He not only indicated additional rate increases, but revealed how ready policymakers are to risk recession.
Last December, when Fed Chairman Jerome Powell was still describing inflationary pressure as “transitory,” the Fed forecast that the rate would be 0.9 percent at the end of this year. In June, the forecasted number rose to 3.4 percent. Now, it has approached 4.5 percent.
Investors can extrapolate this pattern to anticipate still higher targets into 2023. Powell certainly has encouraged them in this belief, making it clear that controlling inflation is now the Fed’s No. 1 priority, almost regardless of any collateral damage that effort might cause.

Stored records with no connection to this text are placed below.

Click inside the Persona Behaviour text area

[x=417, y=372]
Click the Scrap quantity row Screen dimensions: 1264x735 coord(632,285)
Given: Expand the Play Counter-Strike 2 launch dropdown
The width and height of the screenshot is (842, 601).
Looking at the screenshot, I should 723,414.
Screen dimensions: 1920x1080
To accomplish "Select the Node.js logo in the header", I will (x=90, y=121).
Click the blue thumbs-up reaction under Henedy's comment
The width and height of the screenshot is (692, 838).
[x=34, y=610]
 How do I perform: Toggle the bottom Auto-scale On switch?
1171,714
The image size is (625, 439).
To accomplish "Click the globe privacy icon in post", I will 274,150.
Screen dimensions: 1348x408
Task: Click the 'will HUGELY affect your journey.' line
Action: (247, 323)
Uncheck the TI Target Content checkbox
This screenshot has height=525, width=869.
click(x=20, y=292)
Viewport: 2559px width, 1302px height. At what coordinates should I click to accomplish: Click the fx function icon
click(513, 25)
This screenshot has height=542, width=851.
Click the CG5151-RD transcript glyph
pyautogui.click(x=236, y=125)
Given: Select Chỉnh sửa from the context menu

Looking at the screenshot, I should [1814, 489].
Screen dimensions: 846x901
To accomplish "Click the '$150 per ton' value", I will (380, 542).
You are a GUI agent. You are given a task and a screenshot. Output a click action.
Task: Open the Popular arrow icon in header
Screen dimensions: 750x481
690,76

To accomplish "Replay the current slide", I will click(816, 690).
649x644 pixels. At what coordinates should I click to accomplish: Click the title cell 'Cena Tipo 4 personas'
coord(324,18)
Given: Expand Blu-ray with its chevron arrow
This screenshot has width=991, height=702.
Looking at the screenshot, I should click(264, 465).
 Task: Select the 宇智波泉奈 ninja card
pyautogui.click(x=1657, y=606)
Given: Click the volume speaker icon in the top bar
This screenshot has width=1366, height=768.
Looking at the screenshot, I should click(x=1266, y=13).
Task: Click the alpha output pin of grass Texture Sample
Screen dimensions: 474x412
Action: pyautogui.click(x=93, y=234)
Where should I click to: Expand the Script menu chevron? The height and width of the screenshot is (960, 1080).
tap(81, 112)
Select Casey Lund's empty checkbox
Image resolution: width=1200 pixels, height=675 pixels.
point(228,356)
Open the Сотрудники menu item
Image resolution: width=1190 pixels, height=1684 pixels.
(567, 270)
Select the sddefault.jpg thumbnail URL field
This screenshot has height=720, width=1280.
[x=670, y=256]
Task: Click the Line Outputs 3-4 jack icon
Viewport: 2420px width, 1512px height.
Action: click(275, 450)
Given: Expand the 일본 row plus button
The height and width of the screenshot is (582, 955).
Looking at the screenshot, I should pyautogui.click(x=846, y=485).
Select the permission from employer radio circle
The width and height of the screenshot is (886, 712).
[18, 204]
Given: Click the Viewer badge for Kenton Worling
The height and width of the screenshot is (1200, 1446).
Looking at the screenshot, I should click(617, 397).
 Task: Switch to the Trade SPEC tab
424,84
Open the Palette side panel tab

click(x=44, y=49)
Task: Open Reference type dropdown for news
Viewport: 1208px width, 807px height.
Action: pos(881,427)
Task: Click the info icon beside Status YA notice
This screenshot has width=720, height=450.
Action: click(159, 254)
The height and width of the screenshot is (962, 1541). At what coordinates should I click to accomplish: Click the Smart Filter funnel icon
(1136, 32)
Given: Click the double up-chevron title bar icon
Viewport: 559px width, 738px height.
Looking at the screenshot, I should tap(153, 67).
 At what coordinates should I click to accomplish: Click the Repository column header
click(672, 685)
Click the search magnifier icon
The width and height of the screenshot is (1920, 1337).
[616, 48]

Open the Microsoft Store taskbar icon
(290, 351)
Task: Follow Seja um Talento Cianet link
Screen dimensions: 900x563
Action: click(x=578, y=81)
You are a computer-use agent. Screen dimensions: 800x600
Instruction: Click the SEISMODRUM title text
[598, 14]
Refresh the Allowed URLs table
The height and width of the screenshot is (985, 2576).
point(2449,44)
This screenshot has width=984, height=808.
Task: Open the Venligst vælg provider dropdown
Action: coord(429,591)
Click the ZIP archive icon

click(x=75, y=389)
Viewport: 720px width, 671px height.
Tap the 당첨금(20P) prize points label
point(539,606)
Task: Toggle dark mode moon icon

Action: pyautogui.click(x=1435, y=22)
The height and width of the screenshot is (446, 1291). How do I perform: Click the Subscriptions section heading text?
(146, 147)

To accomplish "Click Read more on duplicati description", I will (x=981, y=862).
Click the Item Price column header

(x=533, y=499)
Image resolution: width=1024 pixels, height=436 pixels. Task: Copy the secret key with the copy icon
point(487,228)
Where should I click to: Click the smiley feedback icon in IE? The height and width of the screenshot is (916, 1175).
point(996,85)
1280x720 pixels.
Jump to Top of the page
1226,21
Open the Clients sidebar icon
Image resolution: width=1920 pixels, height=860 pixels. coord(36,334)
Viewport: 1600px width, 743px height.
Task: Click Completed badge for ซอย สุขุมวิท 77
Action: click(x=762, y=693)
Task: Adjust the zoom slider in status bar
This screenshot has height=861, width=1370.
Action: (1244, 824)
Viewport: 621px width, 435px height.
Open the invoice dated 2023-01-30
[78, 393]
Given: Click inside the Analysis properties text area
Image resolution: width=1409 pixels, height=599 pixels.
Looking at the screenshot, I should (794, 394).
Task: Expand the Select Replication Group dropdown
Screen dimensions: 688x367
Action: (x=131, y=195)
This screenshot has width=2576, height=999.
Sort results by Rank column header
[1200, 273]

History reinforces these interpretations. For anyone who can remember or has studied the last great inflation of the 1970s and 1980s, it’s apparent that monetary policy can’t make headway against inflation until interest rates rise to levels that rival the inflation rate itself. Consider that today, even after pushing the federal funds rate above 3.0 percent and with 10-year Treasury yields at almost 4.0 percent, inflation of more than 8 percent still allows borrowers to repay loans with dollars that have lost more real buying power than those borrowers pay in interest.
This encouragement to use credit must end before the monetary policy can put a crimp on inflation. The need for powerful monetary actions is especially acute now because the fiscal policy does nothing to slow the flow of federal monies into the economy. On the contrary, recent policy, such as student debt forgiveness, has only accelerated that dollar flow.
The members of the FOMC have begun to recognize this prospect. Last December, they were forecasting 4 percent real growth for this economy. By June, they had reduced that expectation to 1.7 percent. They now expect only 0.2 percent growth in the nation’s real gross domestic product (GDP) for 2022—statistically no different from zero.
To some extent, this assessment simply accounts for the effect of outright declines in real GDP in the year’s first and second quarters. But the assessment also accounts for the ongoing economic effects of Fed policy. That the forecast now is a little different from recession speaks volumes.
Meanwhile, core inflation—excluding food and fuel—accelerated in August.
This picture leaves a future with four key attributes. First, continued concerns over inflation will persist. Second, the Fed will continue to raise interest rates. Third, the Fed’s actions will continue to retard the pace of economic activity. Fourth, the financial and economic environment will continue to weigh on stock and bond prices.